About this task ->
Below is a block of entries; repeat exactly the lines starting at the line that contains "The height and width of the screenshot is (819, 1456)." and ending at the line that contains "Open the Action Stream filter", both included.

Extracted entries ->

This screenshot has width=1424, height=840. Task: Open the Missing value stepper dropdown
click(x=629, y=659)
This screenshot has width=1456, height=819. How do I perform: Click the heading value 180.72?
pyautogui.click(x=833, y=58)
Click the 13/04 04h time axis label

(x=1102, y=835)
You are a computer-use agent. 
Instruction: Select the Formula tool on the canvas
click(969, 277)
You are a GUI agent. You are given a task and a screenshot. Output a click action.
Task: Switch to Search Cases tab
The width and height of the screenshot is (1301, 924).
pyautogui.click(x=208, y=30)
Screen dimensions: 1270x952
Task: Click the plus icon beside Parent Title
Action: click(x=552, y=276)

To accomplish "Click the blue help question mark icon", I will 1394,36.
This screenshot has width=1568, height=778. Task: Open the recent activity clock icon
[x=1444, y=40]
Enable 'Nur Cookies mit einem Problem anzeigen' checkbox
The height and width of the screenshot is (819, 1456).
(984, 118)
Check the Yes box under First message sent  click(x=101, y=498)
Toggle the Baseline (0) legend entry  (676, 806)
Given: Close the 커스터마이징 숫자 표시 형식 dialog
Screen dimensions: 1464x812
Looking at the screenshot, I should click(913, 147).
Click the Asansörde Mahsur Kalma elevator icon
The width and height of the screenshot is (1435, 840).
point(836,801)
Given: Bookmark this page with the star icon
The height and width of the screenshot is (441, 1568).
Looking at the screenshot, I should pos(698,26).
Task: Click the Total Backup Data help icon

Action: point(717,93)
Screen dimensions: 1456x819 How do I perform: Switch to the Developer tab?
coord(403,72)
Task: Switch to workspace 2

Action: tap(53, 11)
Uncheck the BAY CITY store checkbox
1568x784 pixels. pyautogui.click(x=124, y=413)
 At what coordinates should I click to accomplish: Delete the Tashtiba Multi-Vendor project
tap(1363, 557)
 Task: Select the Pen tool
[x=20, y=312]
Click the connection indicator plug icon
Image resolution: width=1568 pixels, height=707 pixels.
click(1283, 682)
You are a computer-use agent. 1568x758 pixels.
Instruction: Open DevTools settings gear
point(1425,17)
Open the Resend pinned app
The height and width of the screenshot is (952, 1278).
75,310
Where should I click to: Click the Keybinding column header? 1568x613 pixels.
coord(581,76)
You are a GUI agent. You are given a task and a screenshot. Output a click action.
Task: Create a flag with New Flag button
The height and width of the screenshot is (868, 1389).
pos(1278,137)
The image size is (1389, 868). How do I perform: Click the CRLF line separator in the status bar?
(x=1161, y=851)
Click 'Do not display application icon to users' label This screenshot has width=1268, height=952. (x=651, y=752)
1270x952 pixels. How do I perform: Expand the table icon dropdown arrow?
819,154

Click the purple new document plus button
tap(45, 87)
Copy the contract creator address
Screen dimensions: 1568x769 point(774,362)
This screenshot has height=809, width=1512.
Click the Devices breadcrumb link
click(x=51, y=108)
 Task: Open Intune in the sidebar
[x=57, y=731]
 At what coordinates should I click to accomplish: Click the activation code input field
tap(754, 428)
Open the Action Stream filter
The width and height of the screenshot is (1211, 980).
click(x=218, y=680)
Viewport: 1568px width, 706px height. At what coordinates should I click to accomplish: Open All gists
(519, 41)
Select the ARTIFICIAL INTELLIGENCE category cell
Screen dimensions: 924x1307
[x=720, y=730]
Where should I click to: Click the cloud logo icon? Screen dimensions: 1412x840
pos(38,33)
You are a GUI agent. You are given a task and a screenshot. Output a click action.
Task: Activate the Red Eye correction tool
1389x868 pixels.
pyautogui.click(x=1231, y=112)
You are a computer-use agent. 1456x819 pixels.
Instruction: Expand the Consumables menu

Answer section ->
The height and width of the screenshot is (819, 1456).
(984, 118)
Check the Yes box under First message sent  click(x=101, y=498)
Toggle the Baseline (0) legend entry  (676, 806)
Given: Close the 커스터마이징 숫자 표시 형식 dialog
Screen dimensions: 1464x812
Looking at the screenshot, I should click(913, 147).
Click the Asansörde Mahsur Kalma elevator icon
The width and height of the screenshot is (1435, 840).
point(836,801)
Given: Bookmark this page with the star icon
The height and width of the screenshot is (441, 1568).
Looking at the screenshot, I should pos(698,26).
Task: Click the Total Backup Data help icon

Action: point(717,93)
Screen dimensions: 1456x819 How do I perform: Switch to the Developer tab?
coord(403,72)
Task: Switch to workspace 2

Action: tap(53, 11)
Uncheck the BAY CITY store checkbox
1568x784 pixels. pyautogui.click(x=124, y=413)
 At what coordinates should I click to accomplish: Delete the Tashtiba Multi-Vendor project
tap(1363, 557)
 Task: Select the Pen tool
[x=20, y=312]
Click the connection indicator plug icon
Image resolution: width=1568 pixels, height=707 pixels.
click(1283, 682)
You are a computer-use agent. 1568x758 pixels.
Instruction: Open DevTools settings gear
point(1425,17)
Open the Resend pinned app
The height and width of the screenshot is (952, 1278).
75,310
Where should I click to: Click the Keybinding column header? 1568x613 pixels.
coord(581,76)
You are a GUI agent. You are given a task and a screenshot. Output a click action.
Task: Create a flag with New Flag button
The height and width of the screenshot is (868, 1389).
pos(1278,137)
The image size is (1389, 868). How do I perform: Click the CRLF line separator in the status bar?
(x=1161, y=851)
Click 'Do not display application icon to users' label This screenshot has width=1268, height=952. (x=651, y=752)
1270x952 pixels. How do I perform: Expand the table icon dropdown arrow?
819,154

Click the purple new document plus button
tap(45, 87)
Copy the contract creator address
Screen dimensions: 1568x769 point(774,362)
This screenshot has height=809, width=1512.
Click the Devices breadcrumb link
click(x=51, y=108)
 Task: Open Intune in the sidebar
[x=57, y=731]
 At what coordinates should I click to accomplish: Click the activation code input field
tap(754, 428)
Open the Action Stream filter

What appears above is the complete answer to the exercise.